Prompt-level SEO as a core discipline
Discovery is shifting toward dialog-driven exploration. Buyers test ideas, compare options, and evaluate vendors through natural language, not predefined keyword structures. Every question adds a new signal to how an LLM interprets a category.
As AI-generated answers become a primary distribution layer, visibility depends on how well a brand fits into the model’s understanding of the category. Companies that study prompt patterns, strengthen their entity signals, and build content aligned with trusted sources gain a consistent presence across generative engines.
Prompt-Level SEO turns this behavior into a repeatable system: track prompts, cluster intent, map citations, improve entity clarity, and measure how often the model selects your brand when assembling responses.
Keywords can show where interest exists, but prompts reveal the context, urgency, and intent behind that interest.
ReSO helps teams work with this new reality by uncovering the prompt clusters shaping your category, identifying which sources LLMs trust, highlighting gaps in your citation footprint, and showing how your entity signals appear across generative engines.
Frequently asked questions
What is prompt intelligence in AI search?

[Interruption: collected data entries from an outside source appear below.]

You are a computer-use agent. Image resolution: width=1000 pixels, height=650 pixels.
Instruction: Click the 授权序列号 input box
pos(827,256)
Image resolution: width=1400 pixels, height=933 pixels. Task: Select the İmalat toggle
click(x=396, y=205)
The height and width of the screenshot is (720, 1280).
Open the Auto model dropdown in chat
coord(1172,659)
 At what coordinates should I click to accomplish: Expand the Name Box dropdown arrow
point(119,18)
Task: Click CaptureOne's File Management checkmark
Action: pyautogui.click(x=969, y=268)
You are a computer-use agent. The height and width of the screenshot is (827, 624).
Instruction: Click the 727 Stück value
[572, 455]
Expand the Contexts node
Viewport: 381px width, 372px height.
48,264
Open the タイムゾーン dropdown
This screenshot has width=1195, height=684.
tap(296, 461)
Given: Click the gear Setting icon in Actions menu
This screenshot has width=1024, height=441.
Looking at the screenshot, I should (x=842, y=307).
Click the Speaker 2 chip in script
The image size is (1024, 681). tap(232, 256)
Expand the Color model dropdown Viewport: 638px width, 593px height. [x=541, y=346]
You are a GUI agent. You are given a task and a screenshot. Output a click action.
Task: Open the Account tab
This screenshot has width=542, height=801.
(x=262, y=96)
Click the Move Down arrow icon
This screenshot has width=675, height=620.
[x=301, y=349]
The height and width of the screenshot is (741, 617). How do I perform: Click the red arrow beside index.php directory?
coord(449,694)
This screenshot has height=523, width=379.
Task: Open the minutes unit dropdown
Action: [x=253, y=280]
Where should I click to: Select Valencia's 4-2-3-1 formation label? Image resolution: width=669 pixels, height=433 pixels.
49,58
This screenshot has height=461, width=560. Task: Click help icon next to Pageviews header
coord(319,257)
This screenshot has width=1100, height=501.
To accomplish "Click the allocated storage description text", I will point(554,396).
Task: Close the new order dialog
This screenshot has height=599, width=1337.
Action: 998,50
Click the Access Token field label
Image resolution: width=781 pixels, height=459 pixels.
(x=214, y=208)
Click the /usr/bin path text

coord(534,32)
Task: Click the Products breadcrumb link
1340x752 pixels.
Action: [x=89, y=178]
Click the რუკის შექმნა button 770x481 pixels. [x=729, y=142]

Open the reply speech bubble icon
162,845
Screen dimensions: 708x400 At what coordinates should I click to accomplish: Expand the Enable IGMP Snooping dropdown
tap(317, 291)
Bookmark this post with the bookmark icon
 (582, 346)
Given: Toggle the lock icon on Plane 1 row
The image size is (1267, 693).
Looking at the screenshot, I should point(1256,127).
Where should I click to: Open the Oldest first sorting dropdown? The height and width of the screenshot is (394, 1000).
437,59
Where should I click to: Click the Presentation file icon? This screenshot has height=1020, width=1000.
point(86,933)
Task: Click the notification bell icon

Prompt intelligence is the process of analysing how buyers naturally ask questions inside AI systems like ChatGPT and Perplexity. Instead of focusing only on keywords, it studies scenarios, constraints, intent patterns, and decision context to understand how AI models assemble answers.
Does prompt-level SEO replace keyword research?
No, prompt-level SEO sits alongside keyword research. Keywords still help with traditional search demand, while prompts show how buyers ask detailed, scenario-based questions inside AI systems.
How do you know a prompt cluster is worth targeting?
A prompt cluster is worth targeting when it shows clear buyer intent, has commercial value, and connects to a problem your brand can credibly solve. Search volume matters less than fit, urgency, and decision value.
Why do prompt patterns matter for AI visibility?
Prompt patterns show how buyers describe problems, compare options, and ask for recommendations. When your content matches those patterns, LLMs can better understand where your brand fits in the answer.